RECORD EXTRACTS:

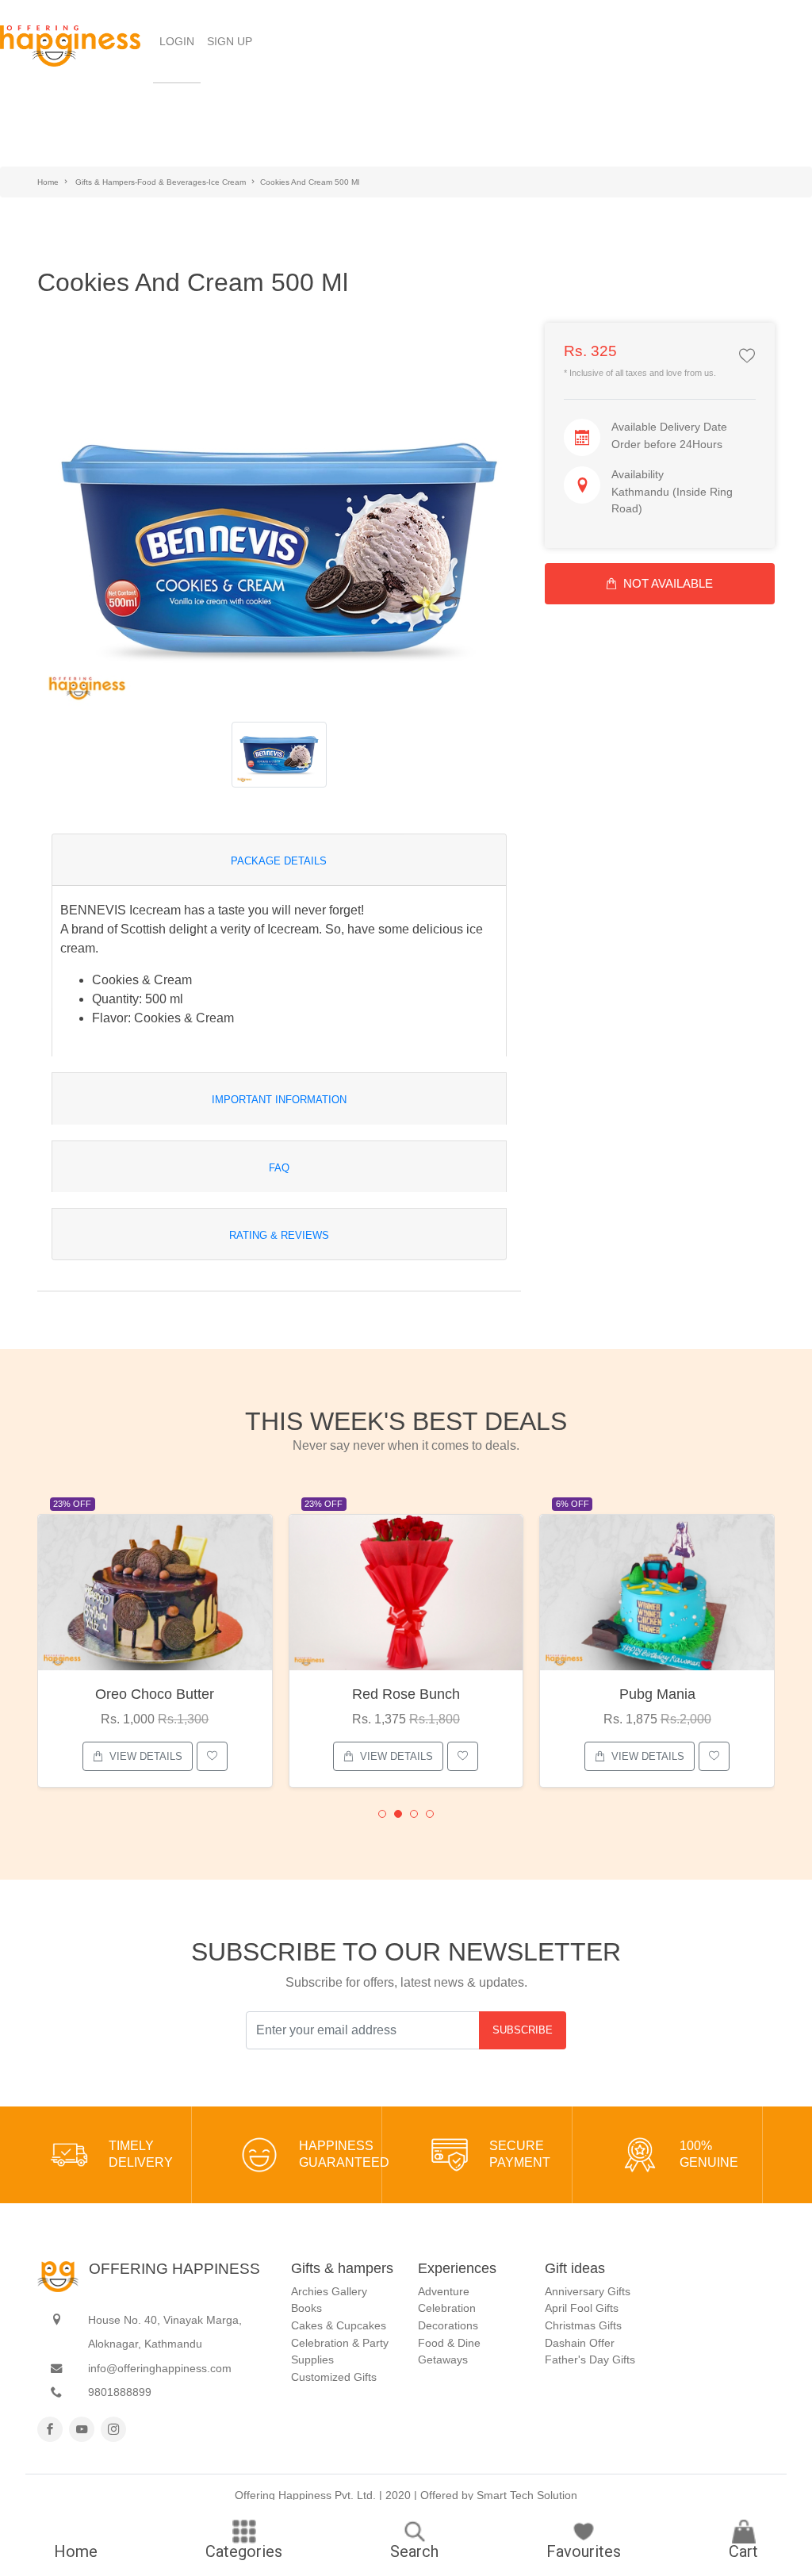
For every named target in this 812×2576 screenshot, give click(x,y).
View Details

* * *

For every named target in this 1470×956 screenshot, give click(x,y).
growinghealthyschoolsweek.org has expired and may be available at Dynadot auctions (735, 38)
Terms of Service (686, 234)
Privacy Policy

TASK DETAILS: Please transcribe exactly the lines above from the line that has "For every named target in this 812×2576" up to and including the line that has "View Details"; no other line belongs in the answer.

SOLUTION FOR THIS PROBLEM:
For every named target in this 812×2576 screenshot, give click(x,y).
View Details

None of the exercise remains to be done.